„Autisme Luxembourg“

Besuch der neuen Wohnstruktur in Olm

Anfang Juni zogen acht Bewohner in eine neue Wohnung von „Autisme Luxembourg Asbl“ (AL) in Olm. Dort erhält jede/r von ihnen eine auf ihn/sie zugeschnittene Betreuung.
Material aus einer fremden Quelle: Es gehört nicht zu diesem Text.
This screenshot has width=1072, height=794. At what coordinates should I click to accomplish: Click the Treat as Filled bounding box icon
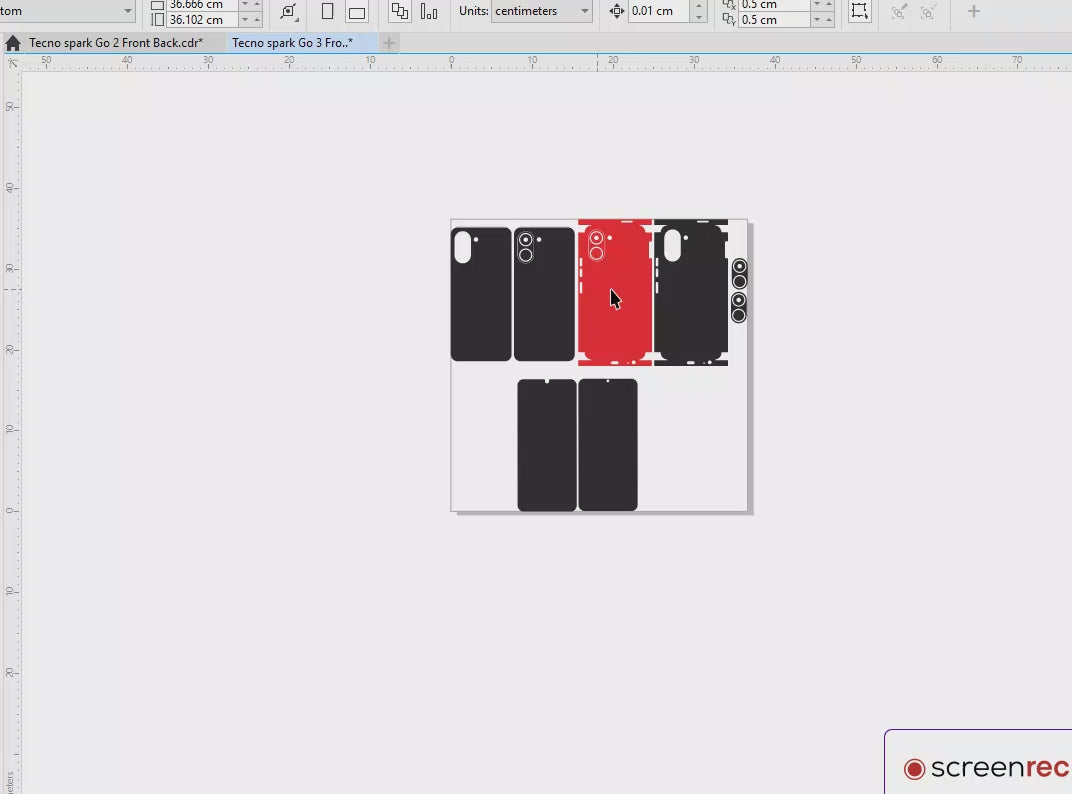pyautogui.click(x=858, y=12)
Die Küche ist ein Ort der Begegnung: (v.l.) die Betreuerinnen Romina und Anna, die Bewohner Anne-Catherine, Marc, Mélanie und Sonia

Die Küche ist ein Ort der Begegnung: (v.l.) die Betreuerinnen Romina und Anna, die Bewohner Anne-Catherine, Marc, Mélanie und Sonia Foto: Editpress/Hervé Montaigu

Fast gleichzeitig treffen wir mit den Bewohnern in Olm ein. Den Tag über verbringen sie an ihrem Arbeits- oder Ausbildungsplatz in Beckerich. (Dort befindet sich das „Centre Roger Thelen“ mit dem Ausbildungszentrum und den Arbeitsateliers). Was auffällt, ist die Größe des Wohnzimmers. Ein Gefühl der Enge kommt hier nicht auf. Auf einer Kommode steht ein Aquarium mit Fischen, den einzigen Haustieren. „Generell sind Haustiere wie Hunde oder Katzen nicht erlaubt, es sei denn, es sind Therapietiere“, erklärt die verantwortliche Sozialpädagogin Barbara Saddi. Bei Goldfischen mache man eine Ausnahme.